邦彦に憑依したのは1000年前の鬼だけではなかった。90年前にシベリアに落下したツングース隕石と思われる宇宙船に乗っていた異星人も鬼とともに憑いていたのだ。異星人たちは1000年の昔、地球に土着、同化しようとしたが、朝廷により排斥され、その血を蔵人や邦彦たちらわずかな者に残しただけでほとんどが滅びてしまっていた。復活した鬼の力を借りて故郷と交信しようとした異星人と、蔵人たちとの対決がこの間のハイライト。
単に正義の味方というだけではなく、自分の先祖ともいうべき存在と戦わなければならない主人公の苦衷なども描かれ、なかなか読みごたえがある。異星人という設定は少しイージーではないかなァという気もするが、有効に使われているので、まあいいだろう。

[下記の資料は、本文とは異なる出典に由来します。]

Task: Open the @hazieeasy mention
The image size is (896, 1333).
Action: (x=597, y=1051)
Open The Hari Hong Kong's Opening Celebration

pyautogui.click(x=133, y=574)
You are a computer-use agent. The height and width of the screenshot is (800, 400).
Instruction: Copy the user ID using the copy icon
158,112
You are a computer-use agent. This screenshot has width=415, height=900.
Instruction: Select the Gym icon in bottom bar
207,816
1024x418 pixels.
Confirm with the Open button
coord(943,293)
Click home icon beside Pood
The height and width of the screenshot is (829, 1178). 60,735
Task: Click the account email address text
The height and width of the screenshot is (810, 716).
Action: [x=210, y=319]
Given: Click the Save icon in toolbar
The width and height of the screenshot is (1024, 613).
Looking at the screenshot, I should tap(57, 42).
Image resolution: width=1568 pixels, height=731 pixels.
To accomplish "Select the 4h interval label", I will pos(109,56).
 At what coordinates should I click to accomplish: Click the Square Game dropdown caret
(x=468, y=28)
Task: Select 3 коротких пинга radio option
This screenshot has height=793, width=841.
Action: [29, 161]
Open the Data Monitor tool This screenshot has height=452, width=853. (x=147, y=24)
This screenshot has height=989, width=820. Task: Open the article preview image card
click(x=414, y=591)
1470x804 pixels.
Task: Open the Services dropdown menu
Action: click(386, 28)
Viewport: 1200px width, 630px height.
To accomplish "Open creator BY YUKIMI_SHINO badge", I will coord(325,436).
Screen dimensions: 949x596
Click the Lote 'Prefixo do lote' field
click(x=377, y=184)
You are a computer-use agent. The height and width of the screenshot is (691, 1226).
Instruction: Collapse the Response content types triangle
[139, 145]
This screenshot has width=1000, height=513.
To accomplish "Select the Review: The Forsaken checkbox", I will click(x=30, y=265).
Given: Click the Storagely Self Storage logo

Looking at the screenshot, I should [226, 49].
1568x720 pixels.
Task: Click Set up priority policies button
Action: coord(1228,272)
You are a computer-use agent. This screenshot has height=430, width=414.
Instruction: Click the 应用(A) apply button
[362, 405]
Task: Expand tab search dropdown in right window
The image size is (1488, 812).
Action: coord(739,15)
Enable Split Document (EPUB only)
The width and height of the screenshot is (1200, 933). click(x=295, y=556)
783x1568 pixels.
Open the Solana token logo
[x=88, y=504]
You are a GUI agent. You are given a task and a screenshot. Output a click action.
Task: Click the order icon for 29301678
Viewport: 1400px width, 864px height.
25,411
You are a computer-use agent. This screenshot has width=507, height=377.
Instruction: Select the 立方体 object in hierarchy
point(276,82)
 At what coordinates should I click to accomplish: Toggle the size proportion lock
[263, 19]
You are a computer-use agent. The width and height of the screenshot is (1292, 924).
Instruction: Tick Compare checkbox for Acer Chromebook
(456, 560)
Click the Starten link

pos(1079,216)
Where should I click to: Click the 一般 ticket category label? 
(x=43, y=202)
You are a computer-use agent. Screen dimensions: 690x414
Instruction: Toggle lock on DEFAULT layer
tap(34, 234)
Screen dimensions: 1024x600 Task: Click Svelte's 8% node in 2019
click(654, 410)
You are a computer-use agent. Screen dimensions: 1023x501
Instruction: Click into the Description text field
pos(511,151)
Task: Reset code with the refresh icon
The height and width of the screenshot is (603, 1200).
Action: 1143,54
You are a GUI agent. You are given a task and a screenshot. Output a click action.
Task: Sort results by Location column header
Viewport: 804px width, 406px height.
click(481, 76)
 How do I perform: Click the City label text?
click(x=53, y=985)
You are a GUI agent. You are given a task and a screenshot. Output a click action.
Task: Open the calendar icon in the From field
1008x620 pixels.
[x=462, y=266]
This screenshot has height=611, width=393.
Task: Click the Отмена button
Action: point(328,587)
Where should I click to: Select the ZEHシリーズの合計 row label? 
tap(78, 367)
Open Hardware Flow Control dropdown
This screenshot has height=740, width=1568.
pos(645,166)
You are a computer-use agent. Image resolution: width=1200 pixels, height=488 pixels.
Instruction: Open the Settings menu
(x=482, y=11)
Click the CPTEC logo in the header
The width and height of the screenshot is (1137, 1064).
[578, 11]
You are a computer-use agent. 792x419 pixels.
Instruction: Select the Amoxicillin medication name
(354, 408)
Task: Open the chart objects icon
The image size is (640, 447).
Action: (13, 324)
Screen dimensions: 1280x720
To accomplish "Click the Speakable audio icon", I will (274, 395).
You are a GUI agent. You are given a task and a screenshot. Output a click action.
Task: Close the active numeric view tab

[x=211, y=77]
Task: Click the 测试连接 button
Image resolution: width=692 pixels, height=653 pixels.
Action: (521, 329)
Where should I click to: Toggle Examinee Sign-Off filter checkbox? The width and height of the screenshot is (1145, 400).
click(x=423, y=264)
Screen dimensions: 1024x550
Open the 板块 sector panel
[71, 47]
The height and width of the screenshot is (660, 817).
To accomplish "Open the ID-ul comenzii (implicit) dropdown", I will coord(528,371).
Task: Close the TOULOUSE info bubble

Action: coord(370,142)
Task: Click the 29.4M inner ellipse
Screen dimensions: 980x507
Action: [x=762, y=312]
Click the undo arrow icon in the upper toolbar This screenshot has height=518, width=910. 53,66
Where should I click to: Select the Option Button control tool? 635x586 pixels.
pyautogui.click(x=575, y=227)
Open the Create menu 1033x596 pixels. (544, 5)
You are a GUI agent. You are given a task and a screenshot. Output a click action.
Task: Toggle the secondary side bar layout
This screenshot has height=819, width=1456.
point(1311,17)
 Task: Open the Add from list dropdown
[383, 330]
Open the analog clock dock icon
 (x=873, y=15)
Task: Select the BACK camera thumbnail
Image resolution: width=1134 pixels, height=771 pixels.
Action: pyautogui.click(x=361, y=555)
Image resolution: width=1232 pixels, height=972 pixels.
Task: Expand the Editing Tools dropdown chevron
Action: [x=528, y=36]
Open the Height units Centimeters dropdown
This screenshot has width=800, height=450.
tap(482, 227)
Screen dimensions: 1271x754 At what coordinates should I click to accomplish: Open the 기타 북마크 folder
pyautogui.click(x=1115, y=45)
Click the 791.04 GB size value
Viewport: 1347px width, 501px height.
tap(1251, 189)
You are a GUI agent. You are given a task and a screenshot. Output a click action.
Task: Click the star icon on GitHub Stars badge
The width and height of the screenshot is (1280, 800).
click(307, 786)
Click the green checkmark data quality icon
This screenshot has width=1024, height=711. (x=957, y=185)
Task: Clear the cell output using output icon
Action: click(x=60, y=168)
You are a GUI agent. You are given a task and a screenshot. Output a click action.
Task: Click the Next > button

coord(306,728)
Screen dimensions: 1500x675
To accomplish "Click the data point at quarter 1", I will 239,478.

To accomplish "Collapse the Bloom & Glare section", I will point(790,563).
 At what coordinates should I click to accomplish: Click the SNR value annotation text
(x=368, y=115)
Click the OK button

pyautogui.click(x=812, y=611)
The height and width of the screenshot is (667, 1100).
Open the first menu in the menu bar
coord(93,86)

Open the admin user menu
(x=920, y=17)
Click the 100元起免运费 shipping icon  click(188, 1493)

それより、登場人物がやたら説教臭いことを口走るのはなぜだ。人物がいろいろな体験をしながら成長していくのは望むところなんだけれど、それをいちいち口にしてはいけないよ。自力で成長したという達成感がないのですね。私は説教をたれなければならない仕事についているので、よけいに説教の無力なことを知っている。この説教臭さと、異星人という設定の唐突なところがなければ、もっと優れた作品になっていると思うのだが……。
この説教臭さ、作者の資質という気がしないでもない。